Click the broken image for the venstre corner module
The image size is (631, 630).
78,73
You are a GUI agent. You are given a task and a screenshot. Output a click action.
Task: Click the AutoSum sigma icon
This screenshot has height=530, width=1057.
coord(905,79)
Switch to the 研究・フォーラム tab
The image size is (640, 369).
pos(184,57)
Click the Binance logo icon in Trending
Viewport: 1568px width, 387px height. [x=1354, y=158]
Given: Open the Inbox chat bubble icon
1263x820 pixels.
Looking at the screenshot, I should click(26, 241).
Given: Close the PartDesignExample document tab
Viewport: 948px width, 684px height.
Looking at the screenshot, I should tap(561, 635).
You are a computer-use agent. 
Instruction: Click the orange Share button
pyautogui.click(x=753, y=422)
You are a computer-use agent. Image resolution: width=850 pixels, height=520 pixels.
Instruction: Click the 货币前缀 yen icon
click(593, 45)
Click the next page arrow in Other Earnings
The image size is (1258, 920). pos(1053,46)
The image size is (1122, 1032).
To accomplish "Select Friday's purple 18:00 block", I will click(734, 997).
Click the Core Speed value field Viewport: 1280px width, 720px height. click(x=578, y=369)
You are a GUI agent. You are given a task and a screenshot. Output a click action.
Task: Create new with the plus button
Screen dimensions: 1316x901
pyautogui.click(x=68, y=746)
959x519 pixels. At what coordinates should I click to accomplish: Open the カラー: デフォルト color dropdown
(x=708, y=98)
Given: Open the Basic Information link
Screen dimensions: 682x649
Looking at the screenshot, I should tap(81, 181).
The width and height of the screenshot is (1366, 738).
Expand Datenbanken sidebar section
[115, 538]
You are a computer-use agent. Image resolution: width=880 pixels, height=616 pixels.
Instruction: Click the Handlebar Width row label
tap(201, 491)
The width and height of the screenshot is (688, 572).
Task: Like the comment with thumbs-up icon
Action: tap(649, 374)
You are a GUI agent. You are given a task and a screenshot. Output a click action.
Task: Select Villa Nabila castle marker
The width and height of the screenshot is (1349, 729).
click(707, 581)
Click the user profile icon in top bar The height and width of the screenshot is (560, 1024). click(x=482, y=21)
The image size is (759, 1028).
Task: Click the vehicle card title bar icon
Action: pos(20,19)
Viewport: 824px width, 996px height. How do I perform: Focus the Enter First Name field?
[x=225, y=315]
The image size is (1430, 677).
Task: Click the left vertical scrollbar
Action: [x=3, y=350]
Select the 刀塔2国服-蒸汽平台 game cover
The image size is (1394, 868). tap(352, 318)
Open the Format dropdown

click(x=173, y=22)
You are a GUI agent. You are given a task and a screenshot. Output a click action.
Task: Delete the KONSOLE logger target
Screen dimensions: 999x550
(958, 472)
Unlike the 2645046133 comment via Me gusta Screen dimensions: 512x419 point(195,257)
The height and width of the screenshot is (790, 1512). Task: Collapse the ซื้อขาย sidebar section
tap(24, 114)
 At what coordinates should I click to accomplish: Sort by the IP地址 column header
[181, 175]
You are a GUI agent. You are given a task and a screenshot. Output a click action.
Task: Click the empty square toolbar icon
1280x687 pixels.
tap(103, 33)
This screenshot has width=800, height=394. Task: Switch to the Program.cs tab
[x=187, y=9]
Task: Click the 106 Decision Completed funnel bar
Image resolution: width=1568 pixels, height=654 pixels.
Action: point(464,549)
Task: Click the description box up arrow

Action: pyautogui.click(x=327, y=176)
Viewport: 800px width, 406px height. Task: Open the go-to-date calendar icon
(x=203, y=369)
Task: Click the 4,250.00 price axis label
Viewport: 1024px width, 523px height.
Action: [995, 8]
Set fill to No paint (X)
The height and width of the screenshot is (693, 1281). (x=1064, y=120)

□ □ □ □ □ □ □

*Your task*: What's needed is every entry, returned word for word.

*Solution for this problem*:
Click the broken image for the venstre corner module
The image size is (631, 630).
78,73
You are a GUI agent. You are given a task and a screenshot. Output a click action.
Task: Click the AutoSum sigma icon
This screenshot has height=530, width=1057.
coord(905,79)
Switch to the 研究・フォーラム tab
The image size is (640, 369).
pos(184,57)
Click the Binance logo icon in Trending
Viewport: 1568px width, 387px height. [x=1354, y=158]
Given: Open the Inbox chat bubble icon
1263x820 pixels.
Looking at the screenshot, I should click(26, 241).
Given: Close the PartDesignExample document tab
Viewport: 948px width, 684px height.
Looking at the screenshot, I should tap(561, 635).
You are a computer-use agent. 
Instruction: Click the orange Share button
pyautogui.click(x=753, y=422)
You are a computer-use agent. Image resolution: width=850 pixels, height=520 pixels.
Instruction: Click the 货币前缀 yen icon
click(593, 45)
Click the next page arrow in Other Earnings
The image size is (1258, 920). pos(1053,46)
The image size is (1122, 1032).
To accomplish "Select Friday's purple 18:00 block", I will click(734, 997).
Click the Core Speed value field Viewport: 1280px width, 720px height. click(x=578, y=369)
You are a GUI agent. You are given a task and a screenshot. Output a click action.
Task: Create new with the plus button
Screen dimensions: 1316x901
pyautogui.click(x=68, y=746)
959x519 pixels. At what coordinates should I click to accomplish: Open the カラー: デフォルト color dropdown
(x=708, y=98)
Given: Open the Basic Information link
Screen dimensions: 682x649
Looking at the screenshot, I should tap(81, 181).
The width and height of the screenshot is (1366, 738).
Expand Datenbanken sidebar section
[115, 538]
You are a computer-use agent. Image resolution: width=880 pixels, height=616 pixels.
Instruction: Click the Handlebar Width row label
tap(201, 491)
The width and height of the screenshot is (688, 572).
Task: Like the comment with thumbs-up icon
Action: tap(649, 374)
You are a GUI agent. You are given a task and a screenshot. Output a click action.
Task: Select Villa Nabila castle marker
The width and height of the screenshot is (1349, 729).
click(707, 581)
Click the user profile icon in top bar The height and width of the screenshot is (560, 1024). click(x=482, y=21)
The image size is (759, 1028).
Task: Click the vehicle card title bar icon
Action: pos(20,19)
Viewport: 824px width, 996px height. How do I perform: Focus the Enter First Name field?
[x=225, y=315]
The image size is (1430, 677).
Task: Click the left vertical scrollbar
Action: [x=3, y=350]
Select the 刀塔2国服-蒸汽平台 game cover
The image size is (1394, 868). tap(352, 318)
Open the Format dropdown

click(x=173, y=22)
You are a GUI agent. You are given a task and a screenshot. Output a click action.
Task: Delete the KONSOLE logger target
Screen dimensions: 999x550
(958, 472)
Unlike the 2645046133 comment via Me gusta Screen dimensions: 512x419 point(195,257)
The height and width of the screenshot is (790, 1512). Task: Collapse the ซื้อขาย sidebar section
tap(24, 114)
 At what coordinates should I click to accomplish: Sort by the IP地址 column header
[181, 175]
You are a GUI agent. You are given a task and a screenshot. Output a click action.
Task: Click the empty square toolbar icon
1280x687 pixels.
tap(103, 33)
This screenshot has width=800, height=394. Task: Switch to the Program.cs tab
[x=187, y=9]
Task: Click the 106 Decision Completed funnel bar
Image resolution: width=1568 pixels, height=654 pixels.
Action: point(464,549)
Task: Click the description box up arrow

Action: pyautogui.click(x=327, y=176)
Viewport: 800px width, 406px height. Task: Open the go-to-date calendar icon
(x=203, y=369)
Task: Click the 4,250.00 price axis label
Viewport: 1024px width, 523px height.
Action: [995, 8]
Set fill to No paint (X)
The height and width of the screenshot is (693, 1281). (x=1064, y=120)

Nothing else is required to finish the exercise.